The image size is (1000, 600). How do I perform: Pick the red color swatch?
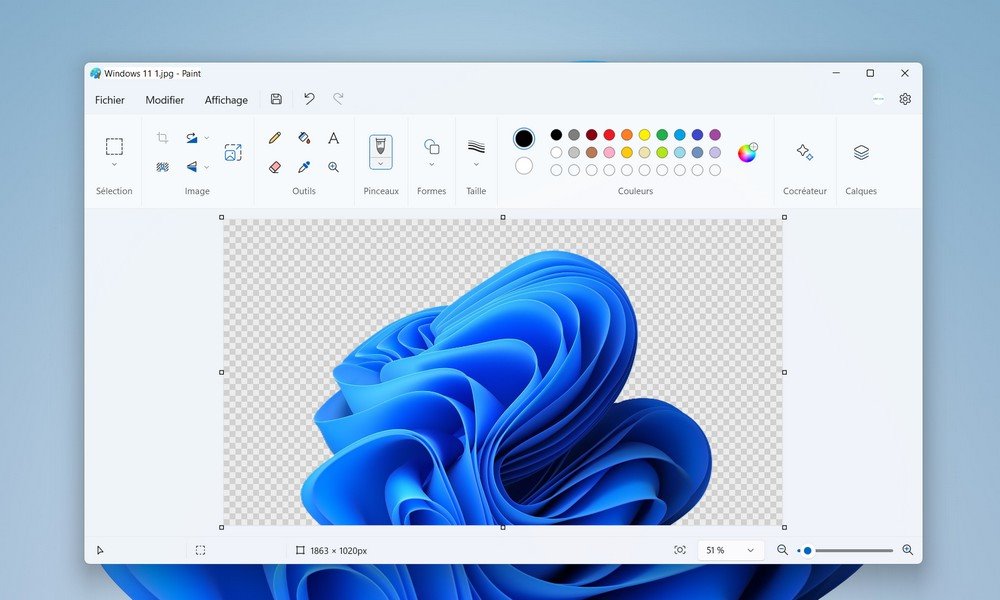(609, 135)
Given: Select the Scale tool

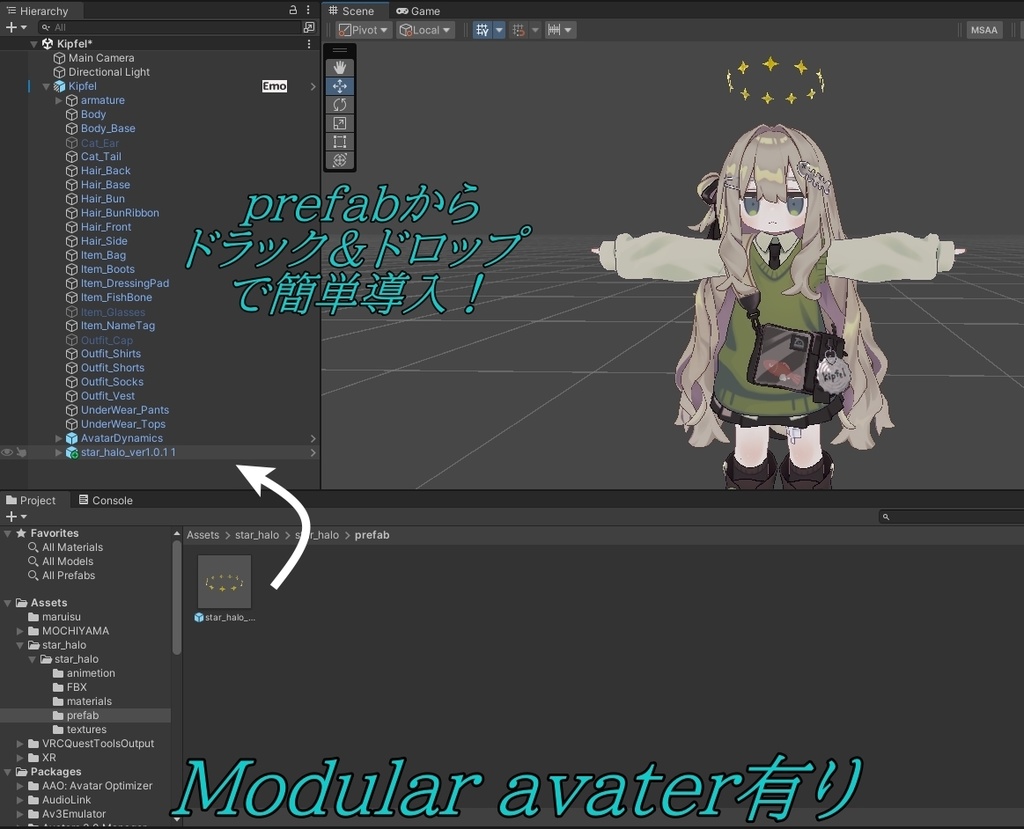Looking at the screenshot, I should tap(340, 122).
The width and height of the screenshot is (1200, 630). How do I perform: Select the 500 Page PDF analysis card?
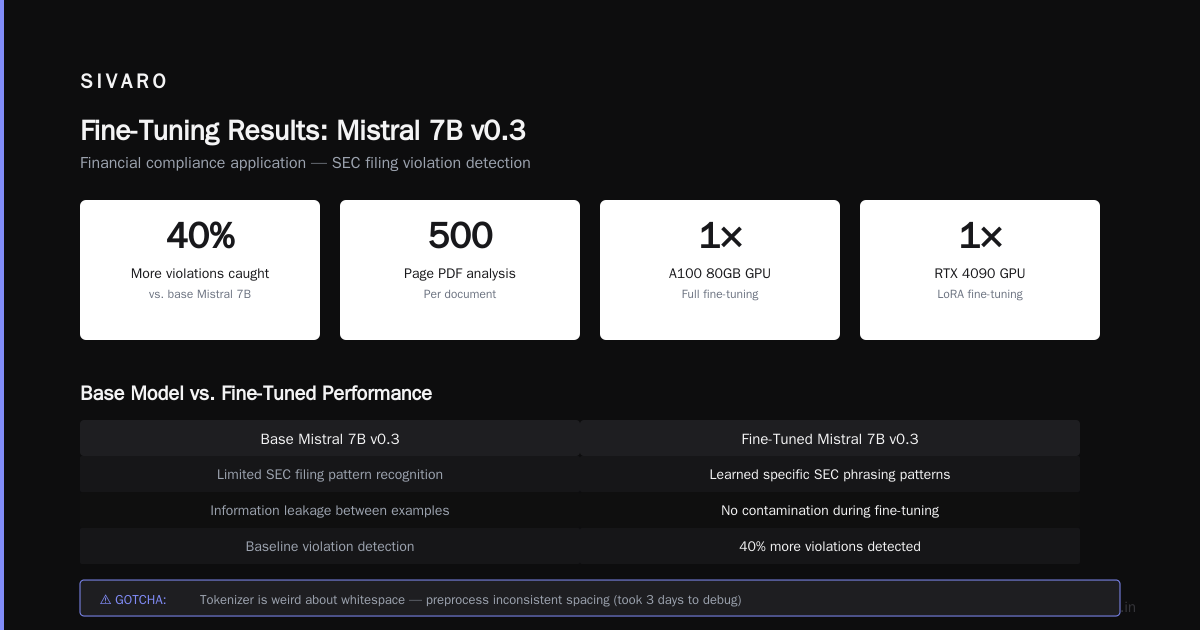point(460,270)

# WHAT IS REQUIRED
Format every line of the data above as a JSON list of strings, one string per line, skipping blank lines. Leave the pictures out.

# SOLVED PROBLEM
[
  "The image size is (1000, 600). How do I perform: Pick the red color swatch?",
  "(609, 135)",
  "Given: Select the Scale tool",
  "Looking at the screenshot, I should tap(340, 122).",
  "The width and height of the screenshot is (1200, 630). How do I perform: Select the 500 Page PDF analysis card?",
  "point(460,270)"
]